Herbert Morrison Technical High School may very well be an exception. On this occasion, however, and recognizing that you are still celebrating your 40th anniversary, I hope you will be inspired by the fact that your school bears the name of one of Jamaica’s distinguished doctors and outstanding philanthropists, Dr. Herbert Morrison, whose practice was on Market Street, in the heart of downtown Montego Bay.
As a physician, his clinic was always crowded with patients who could hardly afford a private doctor but knew that they would not be turned away from Market Street.
In addition, Montego Bay has always had its fair share of street children and others, who had homes, but whose parents could not afford the cost of sending them to school. Dr. Herbert Morrison paid the tuition of many and those boys who preferred to hang out on the streets knew where to go on a daily basis to be fed a healthy meal, all thanks to the kindness and generosity of this doctor who was later to become Custos of the Parish of St.

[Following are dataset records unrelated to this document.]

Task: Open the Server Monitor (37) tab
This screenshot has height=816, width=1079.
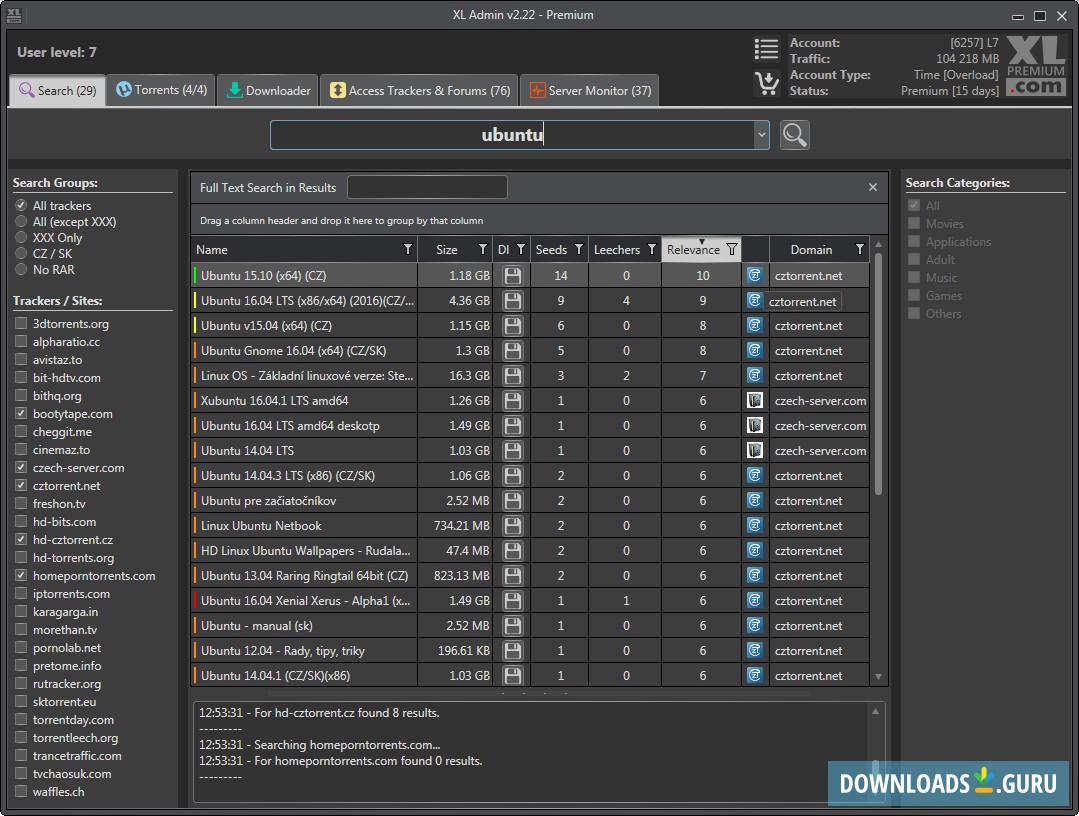Action: 589,91
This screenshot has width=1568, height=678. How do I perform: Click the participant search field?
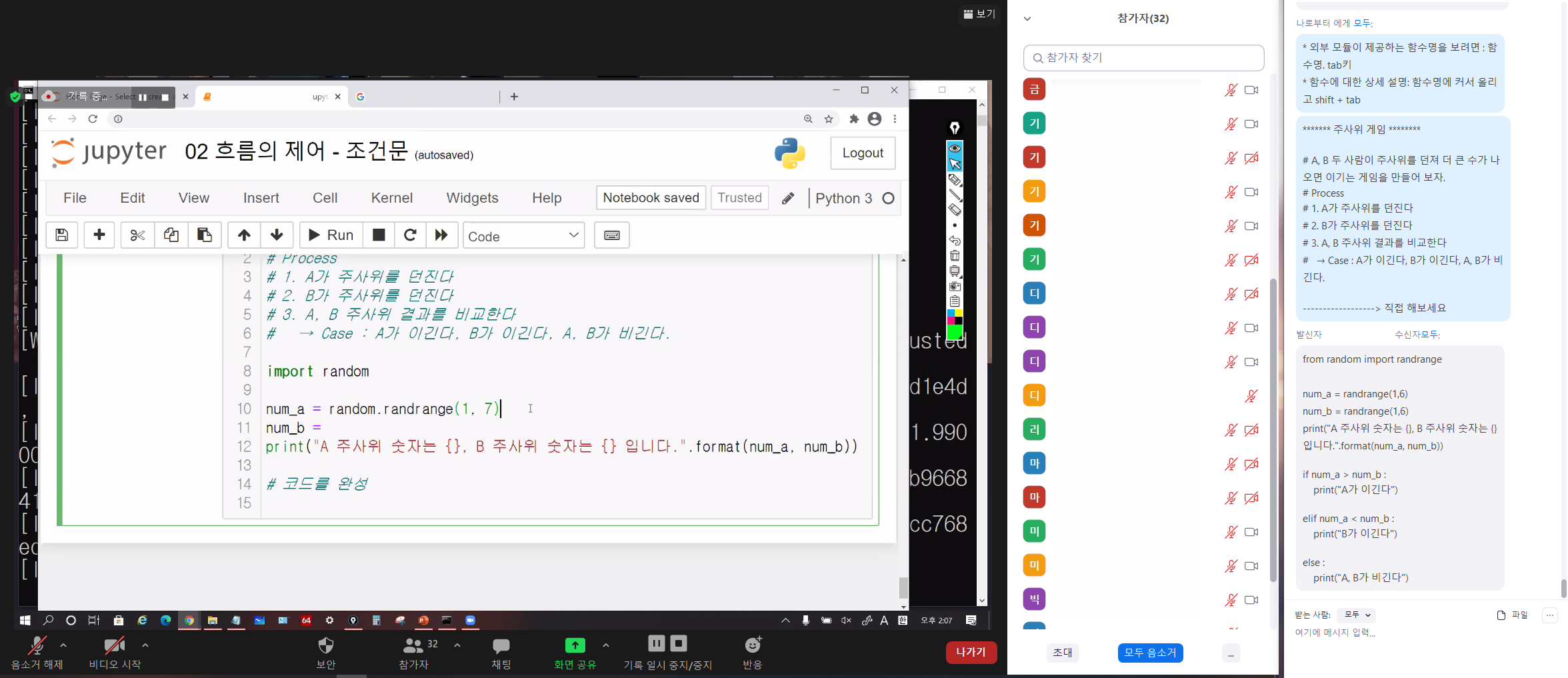[1143, 58]
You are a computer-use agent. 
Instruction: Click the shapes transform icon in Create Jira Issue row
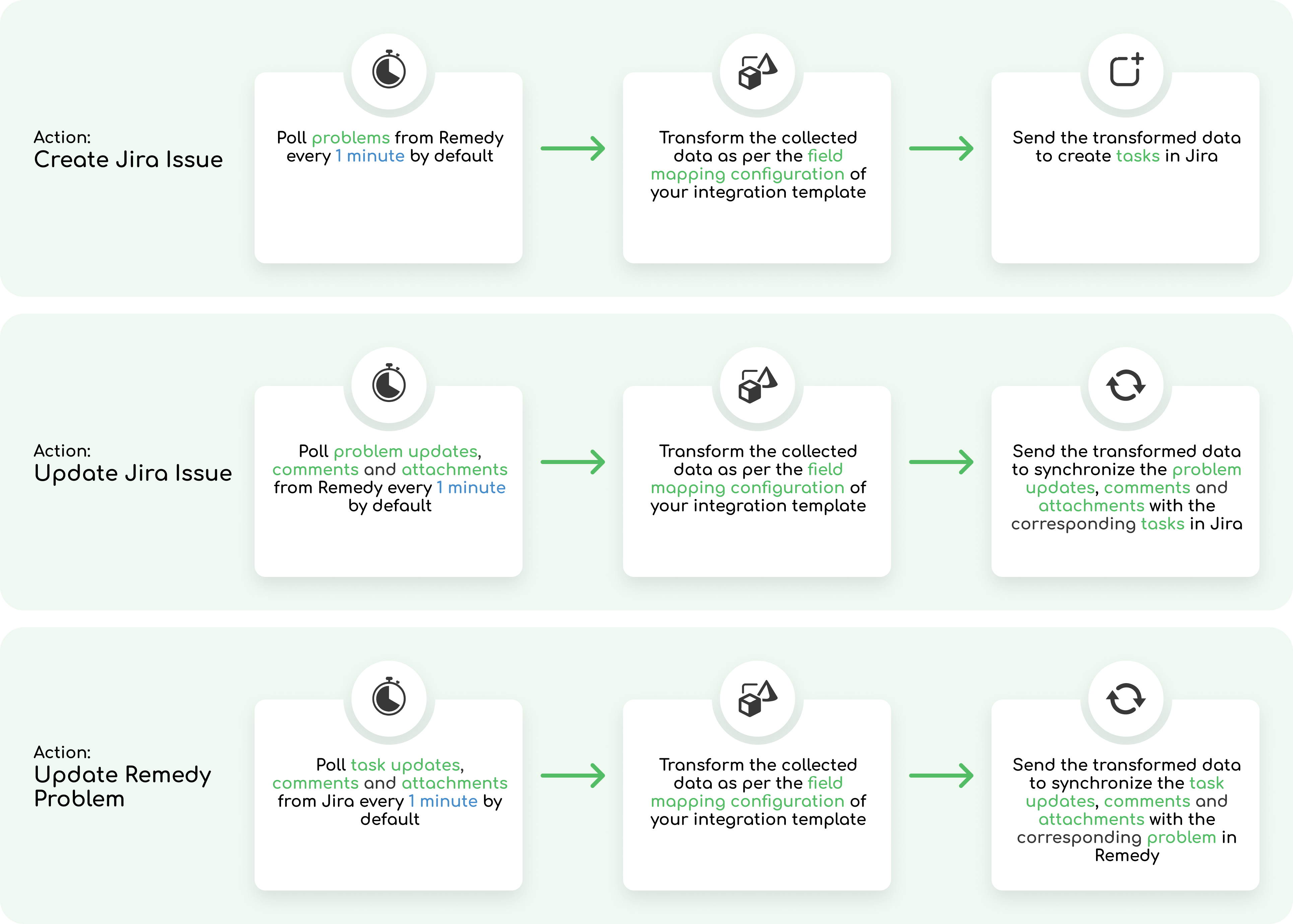coord(757,71)
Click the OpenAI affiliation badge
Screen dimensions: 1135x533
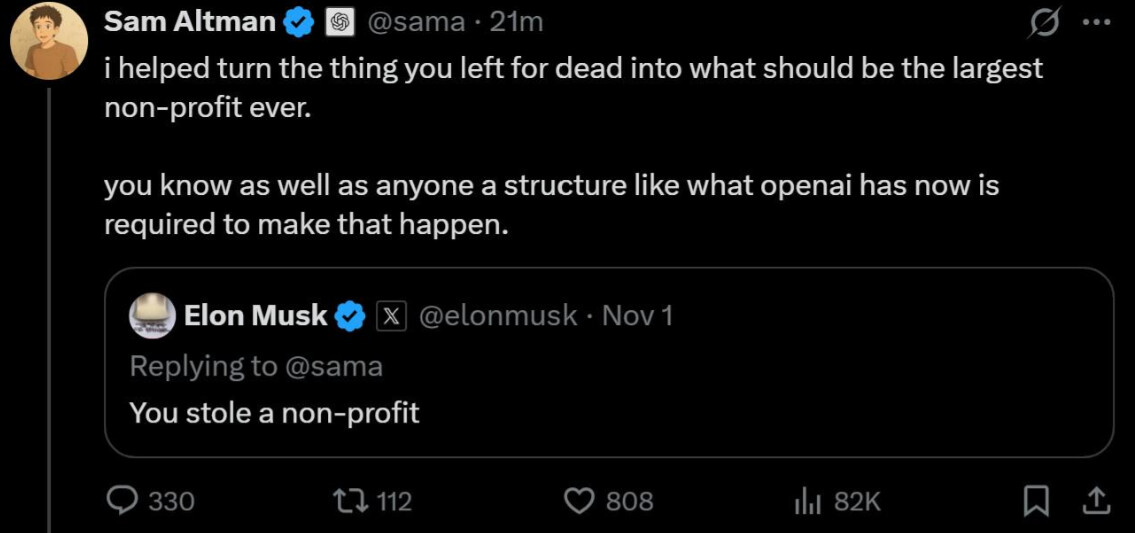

James.
As a former teacher myself, and someone who is committed to help in lifting the standard of education of the nation’s children, I am proud of Herbert Morrison Technical High School.
In today’s Jamaica, where we have become preoccupied with the wanton use of destructive weapons, I am reminded by Nelson Mandela that quote Education is the most powerful weapon which you can use to change the world end quote.
Over the past four decades, your school, popularly known was Compre, has carved out an enviable niche in western Jamaica as the secondary institution of choice for students sitting GSAT. I know this remark might get me into a little hot water, especially with the longer established traditional high schools in the region, but for those who doubt me, the records are there.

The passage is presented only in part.